Requirement:
Copy the items below word for word, starting at the line that contains "This screenshot has height=597, width=1126." and ending after the line that contains "click(519, 136)".

-- begin Excerpted records --

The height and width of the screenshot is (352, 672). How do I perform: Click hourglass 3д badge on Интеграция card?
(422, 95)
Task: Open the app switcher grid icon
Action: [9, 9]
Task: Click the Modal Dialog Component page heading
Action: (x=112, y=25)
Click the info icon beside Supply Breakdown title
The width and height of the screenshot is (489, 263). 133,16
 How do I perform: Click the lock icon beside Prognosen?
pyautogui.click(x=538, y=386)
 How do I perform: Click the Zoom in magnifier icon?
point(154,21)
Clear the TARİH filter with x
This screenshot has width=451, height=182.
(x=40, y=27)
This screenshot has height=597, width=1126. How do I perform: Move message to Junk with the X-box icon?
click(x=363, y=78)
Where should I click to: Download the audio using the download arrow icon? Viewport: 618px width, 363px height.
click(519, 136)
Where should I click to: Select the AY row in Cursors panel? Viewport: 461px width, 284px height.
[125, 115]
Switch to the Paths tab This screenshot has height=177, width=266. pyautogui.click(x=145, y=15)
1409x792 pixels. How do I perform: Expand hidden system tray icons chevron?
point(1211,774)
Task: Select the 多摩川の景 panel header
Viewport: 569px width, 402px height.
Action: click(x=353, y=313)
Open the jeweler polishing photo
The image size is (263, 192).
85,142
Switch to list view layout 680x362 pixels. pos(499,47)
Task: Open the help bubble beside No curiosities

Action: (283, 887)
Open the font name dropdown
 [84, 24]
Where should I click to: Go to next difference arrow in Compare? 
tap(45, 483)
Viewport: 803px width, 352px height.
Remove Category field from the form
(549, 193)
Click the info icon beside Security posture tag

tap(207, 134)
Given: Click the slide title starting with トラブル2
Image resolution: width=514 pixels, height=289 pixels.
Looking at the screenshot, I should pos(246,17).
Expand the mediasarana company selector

-- end Excerpted records --

Result of this task:
This screenshot has height=597, width=1126. How do I perform: Move message to Junk with the X-box icon?
click(x=363, y=78)
Where should I click to: Download the audio using the download arrow icon? Viewport: 618px width, 363px height.
click(519, 136)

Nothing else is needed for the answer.